だから辞めた。──それに、今は他の者にあまり会いたくない。幼子共の声を聞けば、自然と傷口が開くから。
「……そうか。……だが、私はお前と共に出掛けたい。──仲を深めたいのだ!……。……ヴェルギリウス。お前、あの時に何があった」
あの時。私が先生と共に部屋に篭っていた時の事だろう。……私は静かに唇を噛んだ。
「……っ別に、何も無いさ。ただ、少し下らない取っ組み合いがあっただけだぁふっ──??」
次の瞬間、私は頬を膨らませたユダに、両頬を抓られた。ユダは、目尻に淡い赤色を添えて。少し、何とも言えない表情を見せれば。
「何ともない訳がなかろうがっ!!その様子からして、絶対に何かあったのだろう。だからこそ、お前には心の休暇が必要だっ!」
「いひゃいぃ……。ほ、……ほふなのか……?」
「そうだっ!もう少し自分に自信を持て、ヴェルギリウス!!──だが、嫌なら断れぃっ!」
ユダは、叫ぶ様にそう告げると、満足したのか。私の頬から手を離す。……両頬が抓られて、断片的に続く痛みが中々引かない。
だが、そんな事はお構い無しに、ユダは私の襟元をぐっと掴むと。
「ふふん。オズヴァルドから聞いたぞっ。ヴェルギリウスはチェリーパイが好きなんだとな。……美味い店を見つけてやるから、今日はそれを目的として、付き合ってくれっ!」
「………………チェリーパイ……」
身体が痛むし、まだ心の傷は癒えていない。
けれども、それを乗り越えなくてはならない日が、必ず何処かで来る筈だ。
『──次は、────を教え──ねっ!』
幼げな少女の無垢な声が、私の心を振動させる。……私は、静かに温もりの感じる手の平を見詰めた。少女の姿が、鏡の様に見える気がして。
「……ん、どうしたんだ、ヴェルギリウスっ」
「…………いや、忘れた……」
私は、見詰めていた手の平をギュッと握り締め。「ほうっ」と息を吐く。
白痴の少女を背に見えたのは、笑う幼子だけだった。
何か、大切な事を、忘れている気がする。
── 疑問 ──
追記『とある旅人の記録』
拝啓、この日記を見る者は居ないであろうが、一応書き連ねておく。私は、この世界の神秘について、知りに行こうと思う。旅をするのだ、世界の端を見る為に。

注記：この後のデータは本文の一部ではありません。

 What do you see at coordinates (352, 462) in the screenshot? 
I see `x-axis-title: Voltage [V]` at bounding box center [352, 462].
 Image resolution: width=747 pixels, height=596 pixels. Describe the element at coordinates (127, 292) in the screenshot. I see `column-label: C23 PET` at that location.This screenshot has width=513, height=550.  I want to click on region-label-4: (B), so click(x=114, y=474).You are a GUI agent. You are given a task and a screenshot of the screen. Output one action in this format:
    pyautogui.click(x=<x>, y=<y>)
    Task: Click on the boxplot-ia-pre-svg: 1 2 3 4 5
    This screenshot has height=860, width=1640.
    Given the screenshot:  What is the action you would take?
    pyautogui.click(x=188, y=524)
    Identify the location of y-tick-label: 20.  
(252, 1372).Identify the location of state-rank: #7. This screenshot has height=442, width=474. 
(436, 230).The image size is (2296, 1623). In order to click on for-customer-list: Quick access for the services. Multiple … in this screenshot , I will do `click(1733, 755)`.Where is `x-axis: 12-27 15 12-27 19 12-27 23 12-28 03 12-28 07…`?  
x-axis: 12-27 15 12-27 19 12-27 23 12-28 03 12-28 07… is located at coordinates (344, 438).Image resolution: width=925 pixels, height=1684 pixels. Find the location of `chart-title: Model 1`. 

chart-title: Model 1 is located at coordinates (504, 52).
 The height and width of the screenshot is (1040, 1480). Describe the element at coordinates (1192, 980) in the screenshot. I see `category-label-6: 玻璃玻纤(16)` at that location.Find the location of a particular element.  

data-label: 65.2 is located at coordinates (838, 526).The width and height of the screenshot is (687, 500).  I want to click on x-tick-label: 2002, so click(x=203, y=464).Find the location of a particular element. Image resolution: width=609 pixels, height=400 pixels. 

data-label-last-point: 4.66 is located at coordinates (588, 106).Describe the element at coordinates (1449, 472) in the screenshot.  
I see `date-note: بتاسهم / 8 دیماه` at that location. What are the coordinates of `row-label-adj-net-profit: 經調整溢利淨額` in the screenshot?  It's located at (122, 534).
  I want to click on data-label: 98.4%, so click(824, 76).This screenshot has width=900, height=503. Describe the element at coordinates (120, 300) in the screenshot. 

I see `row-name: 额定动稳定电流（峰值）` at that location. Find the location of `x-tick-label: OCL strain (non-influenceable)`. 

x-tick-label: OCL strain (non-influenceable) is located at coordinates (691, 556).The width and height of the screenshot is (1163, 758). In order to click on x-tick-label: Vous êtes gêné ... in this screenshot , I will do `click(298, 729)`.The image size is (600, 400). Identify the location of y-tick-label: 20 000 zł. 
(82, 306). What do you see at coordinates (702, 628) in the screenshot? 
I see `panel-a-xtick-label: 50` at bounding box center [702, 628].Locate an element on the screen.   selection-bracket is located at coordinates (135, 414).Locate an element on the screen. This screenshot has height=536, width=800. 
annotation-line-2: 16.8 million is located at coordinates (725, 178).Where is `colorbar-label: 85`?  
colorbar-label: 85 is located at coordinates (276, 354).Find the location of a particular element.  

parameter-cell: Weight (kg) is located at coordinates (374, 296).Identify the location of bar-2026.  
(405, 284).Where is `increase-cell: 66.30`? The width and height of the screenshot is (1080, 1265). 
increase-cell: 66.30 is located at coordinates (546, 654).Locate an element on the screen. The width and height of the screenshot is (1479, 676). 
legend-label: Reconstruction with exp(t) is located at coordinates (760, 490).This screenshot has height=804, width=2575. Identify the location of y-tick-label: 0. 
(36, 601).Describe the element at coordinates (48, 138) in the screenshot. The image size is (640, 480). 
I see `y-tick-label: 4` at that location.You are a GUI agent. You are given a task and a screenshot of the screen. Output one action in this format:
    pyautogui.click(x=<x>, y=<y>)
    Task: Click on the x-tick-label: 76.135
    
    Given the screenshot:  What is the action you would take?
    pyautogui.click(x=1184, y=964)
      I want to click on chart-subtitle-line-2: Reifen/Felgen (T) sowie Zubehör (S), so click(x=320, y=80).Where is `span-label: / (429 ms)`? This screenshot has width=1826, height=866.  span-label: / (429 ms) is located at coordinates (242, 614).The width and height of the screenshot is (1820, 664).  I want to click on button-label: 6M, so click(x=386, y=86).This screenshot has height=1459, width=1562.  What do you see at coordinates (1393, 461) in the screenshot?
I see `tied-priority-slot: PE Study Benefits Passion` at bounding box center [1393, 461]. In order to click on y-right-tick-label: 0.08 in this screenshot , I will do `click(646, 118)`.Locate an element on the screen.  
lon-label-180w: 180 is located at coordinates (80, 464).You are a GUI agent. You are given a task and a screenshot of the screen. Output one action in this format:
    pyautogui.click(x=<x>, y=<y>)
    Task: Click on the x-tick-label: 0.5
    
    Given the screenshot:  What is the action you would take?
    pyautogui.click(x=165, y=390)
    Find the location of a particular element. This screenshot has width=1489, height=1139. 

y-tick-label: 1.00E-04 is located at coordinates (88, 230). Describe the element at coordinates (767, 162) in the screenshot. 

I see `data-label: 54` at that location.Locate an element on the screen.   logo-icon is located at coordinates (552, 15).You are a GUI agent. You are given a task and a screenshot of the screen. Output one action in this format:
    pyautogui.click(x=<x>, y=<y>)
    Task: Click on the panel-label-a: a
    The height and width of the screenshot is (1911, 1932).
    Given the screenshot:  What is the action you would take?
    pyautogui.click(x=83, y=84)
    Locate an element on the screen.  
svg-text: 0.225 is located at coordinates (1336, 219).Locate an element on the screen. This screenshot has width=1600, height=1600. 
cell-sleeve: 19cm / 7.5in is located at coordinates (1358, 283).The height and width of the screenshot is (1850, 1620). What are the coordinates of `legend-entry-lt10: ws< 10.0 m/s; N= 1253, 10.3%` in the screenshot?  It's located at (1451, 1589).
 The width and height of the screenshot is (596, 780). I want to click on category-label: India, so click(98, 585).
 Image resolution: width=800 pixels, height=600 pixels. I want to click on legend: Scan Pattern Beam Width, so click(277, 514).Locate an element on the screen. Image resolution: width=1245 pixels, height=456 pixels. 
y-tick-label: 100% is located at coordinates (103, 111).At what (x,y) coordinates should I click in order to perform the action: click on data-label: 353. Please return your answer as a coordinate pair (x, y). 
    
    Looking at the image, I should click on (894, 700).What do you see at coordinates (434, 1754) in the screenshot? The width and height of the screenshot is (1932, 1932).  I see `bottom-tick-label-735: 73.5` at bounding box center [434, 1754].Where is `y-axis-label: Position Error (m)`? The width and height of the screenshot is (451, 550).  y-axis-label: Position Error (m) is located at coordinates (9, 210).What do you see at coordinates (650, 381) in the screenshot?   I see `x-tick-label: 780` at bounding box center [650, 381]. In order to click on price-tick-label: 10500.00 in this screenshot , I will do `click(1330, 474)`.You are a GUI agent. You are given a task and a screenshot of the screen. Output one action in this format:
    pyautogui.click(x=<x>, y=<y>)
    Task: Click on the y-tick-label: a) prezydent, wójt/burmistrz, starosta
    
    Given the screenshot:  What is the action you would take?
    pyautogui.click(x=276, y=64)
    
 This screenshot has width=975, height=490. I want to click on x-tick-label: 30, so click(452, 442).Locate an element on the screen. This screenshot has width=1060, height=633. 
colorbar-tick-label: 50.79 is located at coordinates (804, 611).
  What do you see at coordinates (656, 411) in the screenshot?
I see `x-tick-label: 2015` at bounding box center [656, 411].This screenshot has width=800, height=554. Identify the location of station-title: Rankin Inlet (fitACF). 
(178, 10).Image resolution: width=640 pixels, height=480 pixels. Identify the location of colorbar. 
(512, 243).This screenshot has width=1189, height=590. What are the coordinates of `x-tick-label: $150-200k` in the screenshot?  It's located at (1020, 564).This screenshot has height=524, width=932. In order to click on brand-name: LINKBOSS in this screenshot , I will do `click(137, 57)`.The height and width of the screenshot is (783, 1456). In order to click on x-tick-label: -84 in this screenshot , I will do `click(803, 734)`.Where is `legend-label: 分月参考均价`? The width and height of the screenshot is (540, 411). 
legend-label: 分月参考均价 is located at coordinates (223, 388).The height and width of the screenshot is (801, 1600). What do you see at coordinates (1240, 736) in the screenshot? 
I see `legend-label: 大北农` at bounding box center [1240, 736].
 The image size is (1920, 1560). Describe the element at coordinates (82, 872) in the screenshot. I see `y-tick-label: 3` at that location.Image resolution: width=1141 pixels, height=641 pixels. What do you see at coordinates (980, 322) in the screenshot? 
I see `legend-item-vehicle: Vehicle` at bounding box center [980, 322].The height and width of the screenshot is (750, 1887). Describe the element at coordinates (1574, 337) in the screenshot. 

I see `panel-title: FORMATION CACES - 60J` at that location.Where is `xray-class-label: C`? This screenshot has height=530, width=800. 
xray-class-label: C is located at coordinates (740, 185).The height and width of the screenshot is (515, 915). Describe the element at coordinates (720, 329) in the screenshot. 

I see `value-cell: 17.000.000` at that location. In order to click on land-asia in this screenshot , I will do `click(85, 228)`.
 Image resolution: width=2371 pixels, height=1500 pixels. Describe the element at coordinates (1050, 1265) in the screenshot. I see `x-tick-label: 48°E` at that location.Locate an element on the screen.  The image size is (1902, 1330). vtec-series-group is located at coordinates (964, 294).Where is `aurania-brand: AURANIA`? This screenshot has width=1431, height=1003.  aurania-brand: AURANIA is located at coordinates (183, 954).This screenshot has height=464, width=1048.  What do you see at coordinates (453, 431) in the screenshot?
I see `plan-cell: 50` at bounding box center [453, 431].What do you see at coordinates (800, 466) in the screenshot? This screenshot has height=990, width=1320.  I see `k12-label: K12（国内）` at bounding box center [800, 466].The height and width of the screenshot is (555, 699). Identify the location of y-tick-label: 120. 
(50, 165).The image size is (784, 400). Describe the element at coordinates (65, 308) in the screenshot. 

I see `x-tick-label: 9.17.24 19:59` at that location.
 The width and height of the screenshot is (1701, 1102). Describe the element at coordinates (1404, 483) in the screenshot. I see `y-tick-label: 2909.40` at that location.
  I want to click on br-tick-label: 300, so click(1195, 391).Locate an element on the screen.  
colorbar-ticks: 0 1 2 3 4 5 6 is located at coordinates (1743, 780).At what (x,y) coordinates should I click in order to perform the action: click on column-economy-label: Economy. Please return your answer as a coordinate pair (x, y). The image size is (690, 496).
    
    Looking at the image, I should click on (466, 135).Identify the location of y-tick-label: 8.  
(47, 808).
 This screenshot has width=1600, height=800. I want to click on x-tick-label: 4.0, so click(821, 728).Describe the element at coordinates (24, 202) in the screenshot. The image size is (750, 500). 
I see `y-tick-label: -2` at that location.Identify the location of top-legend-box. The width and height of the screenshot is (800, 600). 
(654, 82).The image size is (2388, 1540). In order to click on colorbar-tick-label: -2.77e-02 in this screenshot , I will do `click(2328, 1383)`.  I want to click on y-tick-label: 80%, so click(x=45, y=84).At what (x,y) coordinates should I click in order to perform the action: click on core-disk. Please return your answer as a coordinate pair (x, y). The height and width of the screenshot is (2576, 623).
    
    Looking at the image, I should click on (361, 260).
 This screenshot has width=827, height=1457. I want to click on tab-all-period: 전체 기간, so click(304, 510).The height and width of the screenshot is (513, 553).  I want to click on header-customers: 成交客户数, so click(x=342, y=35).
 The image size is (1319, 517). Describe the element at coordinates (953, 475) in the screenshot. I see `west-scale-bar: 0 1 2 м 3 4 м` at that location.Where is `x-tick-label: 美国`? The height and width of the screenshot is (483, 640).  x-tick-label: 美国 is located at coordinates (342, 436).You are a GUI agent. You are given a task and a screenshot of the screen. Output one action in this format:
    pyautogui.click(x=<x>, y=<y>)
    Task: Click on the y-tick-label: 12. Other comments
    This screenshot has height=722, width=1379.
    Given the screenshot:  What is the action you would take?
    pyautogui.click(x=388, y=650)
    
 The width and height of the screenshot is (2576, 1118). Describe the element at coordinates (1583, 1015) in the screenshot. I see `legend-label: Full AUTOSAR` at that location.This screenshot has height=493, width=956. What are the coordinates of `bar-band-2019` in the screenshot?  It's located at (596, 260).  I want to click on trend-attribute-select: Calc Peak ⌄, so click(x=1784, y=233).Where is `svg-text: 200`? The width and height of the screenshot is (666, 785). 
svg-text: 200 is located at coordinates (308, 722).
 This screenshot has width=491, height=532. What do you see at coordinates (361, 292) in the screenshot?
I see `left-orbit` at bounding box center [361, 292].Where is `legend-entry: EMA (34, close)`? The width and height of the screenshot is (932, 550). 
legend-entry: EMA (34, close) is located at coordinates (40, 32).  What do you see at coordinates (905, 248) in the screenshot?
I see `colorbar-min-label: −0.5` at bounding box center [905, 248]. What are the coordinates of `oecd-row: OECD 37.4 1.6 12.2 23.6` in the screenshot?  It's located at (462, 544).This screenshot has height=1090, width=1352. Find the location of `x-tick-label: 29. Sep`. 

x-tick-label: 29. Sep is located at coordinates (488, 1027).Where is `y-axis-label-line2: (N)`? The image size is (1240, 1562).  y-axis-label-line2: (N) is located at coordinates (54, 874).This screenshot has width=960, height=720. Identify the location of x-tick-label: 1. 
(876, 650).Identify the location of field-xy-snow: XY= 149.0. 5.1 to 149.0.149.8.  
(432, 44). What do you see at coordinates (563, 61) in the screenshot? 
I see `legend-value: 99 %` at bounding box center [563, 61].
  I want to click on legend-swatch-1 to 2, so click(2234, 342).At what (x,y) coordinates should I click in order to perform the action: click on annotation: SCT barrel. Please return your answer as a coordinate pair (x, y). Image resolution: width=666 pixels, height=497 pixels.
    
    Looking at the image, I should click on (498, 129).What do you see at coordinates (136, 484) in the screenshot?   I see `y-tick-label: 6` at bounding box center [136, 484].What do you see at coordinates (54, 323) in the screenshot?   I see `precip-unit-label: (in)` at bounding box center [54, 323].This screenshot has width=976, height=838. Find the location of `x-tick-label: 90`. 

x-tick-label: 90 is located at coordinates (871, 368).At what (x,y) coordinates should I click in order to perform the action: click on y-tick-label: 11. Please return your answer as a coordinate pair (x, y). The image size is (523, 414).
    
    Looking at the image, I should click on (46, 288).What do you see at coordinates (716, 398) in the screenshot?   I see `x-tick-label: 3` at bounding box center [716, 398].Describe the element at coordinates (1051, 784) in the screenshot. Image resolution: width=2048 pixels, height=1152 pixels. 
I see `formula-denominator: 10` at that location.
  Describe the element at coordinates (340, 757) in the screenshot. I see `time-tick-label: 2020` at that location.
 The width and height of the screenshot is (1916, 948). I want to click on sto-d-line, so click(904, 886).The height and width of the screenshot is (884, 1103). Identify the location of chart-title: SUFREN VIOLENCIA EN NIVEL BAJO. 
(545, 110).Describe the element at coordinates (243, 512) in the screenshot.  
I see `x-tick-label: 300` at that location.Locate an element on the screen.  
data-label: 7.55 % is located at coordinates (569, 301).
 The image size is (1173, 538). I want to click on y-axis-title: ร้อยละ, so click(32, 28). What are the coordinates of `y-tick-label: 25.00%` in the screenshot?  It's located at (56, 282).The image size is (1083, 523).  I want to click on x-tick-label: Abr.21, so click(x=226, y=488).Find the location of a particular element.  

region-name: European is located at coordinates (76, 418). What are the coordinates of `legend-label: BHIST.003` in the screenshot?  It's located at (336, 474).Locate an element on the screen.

どうやら、信用ならない支部の情報によると、この世界は観測上平らな皿の様になっているらしい。が、私はこう思う。何故星は丸いのに、我々の居る星だけは平らなのだろうかと。実に不思議だ、故に、私は行く。
ああ、世界の端には何があろうと言うのか。
実に楽しみだ。もし、その端に到着したのならば、私はこの日記に、また新しい情報を付け足そうと思う。